• [DATA EXTRACTS]
★ ★ ★ ★

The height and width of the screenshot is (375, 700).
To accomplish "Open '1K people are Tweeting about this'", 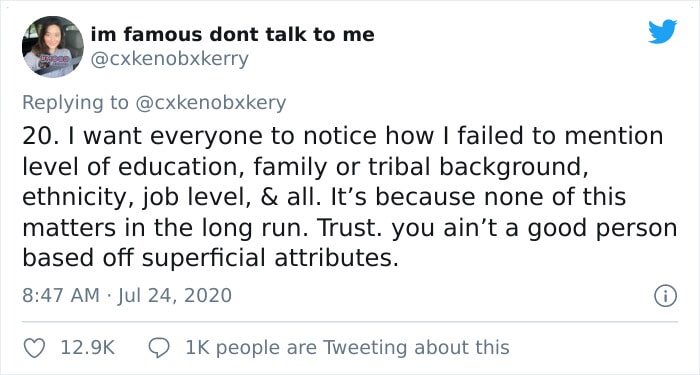I will click(x=347, y=348).
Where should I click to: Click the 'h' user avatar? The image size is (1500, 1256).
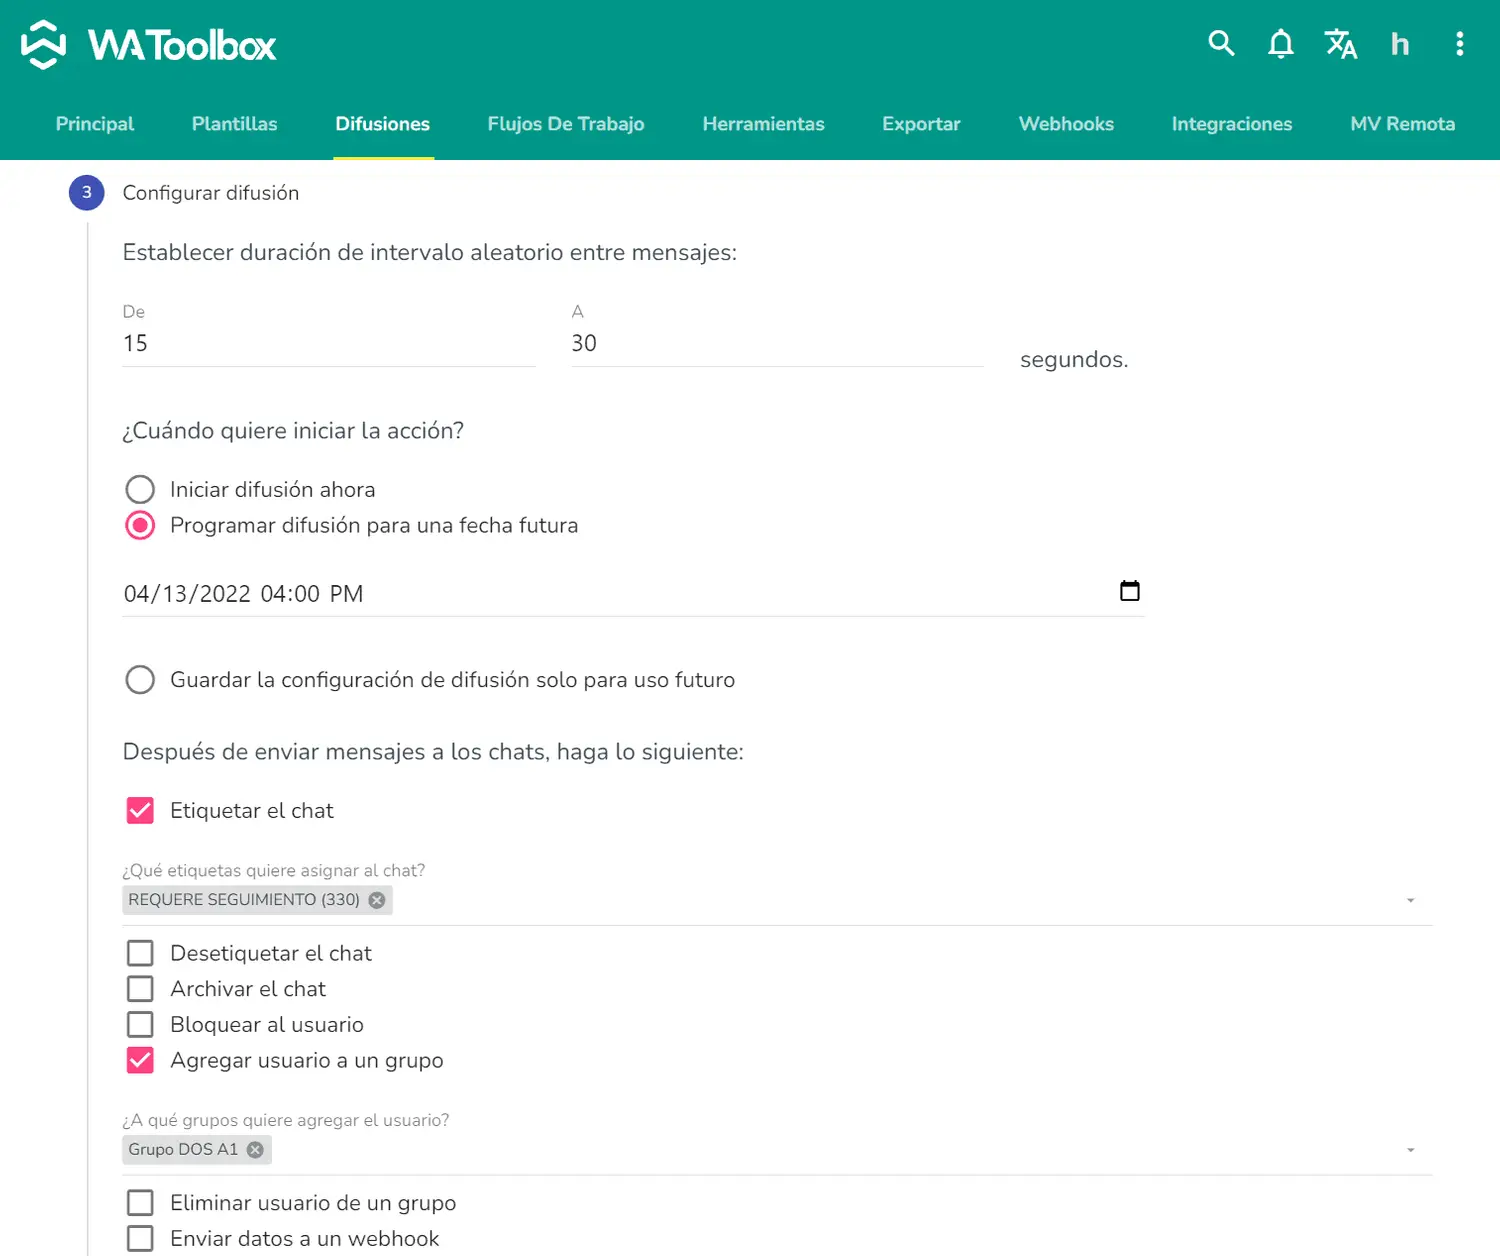tap(1399, 44)
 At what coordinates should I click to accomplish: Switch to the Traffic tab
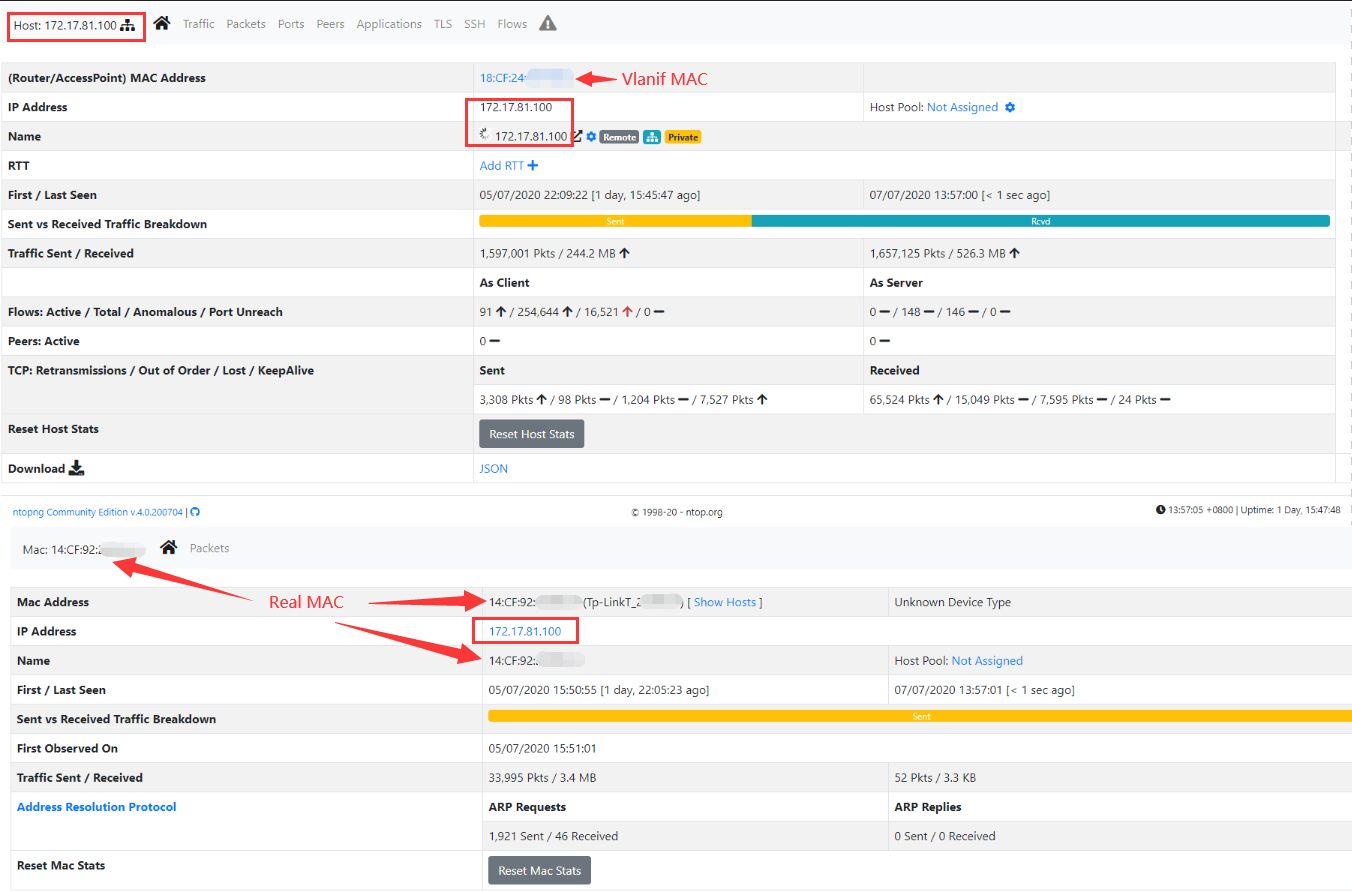pos(198,23)
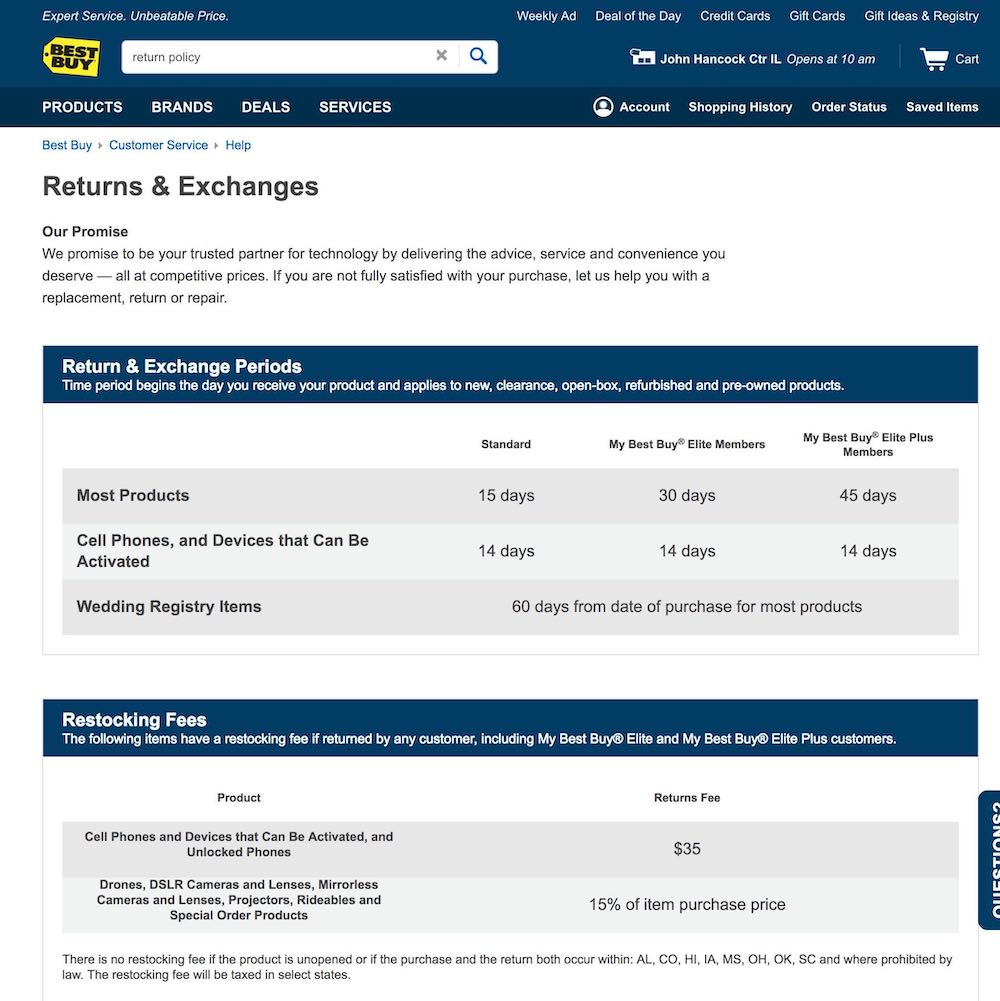Open the Questions side tab

click(989, 860)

★ ★ ★ ★

• [YOUR INSTRUCTIONS]
The lines wanted are those from the one with "Where should I" to the end of the entries above, repeated exactly, both ends included. Leave out the pictures.

• [RESULT OF THE EXERCISE]
Where should I click to: Click the 'h' user avatar? The image size is (1500, 1256).
tap(1399, 44)
 At what coordinates should I click to accomplish: Switch to the Traffic tab
pos(198,23)
Open the Questions side tab

click(989, 860)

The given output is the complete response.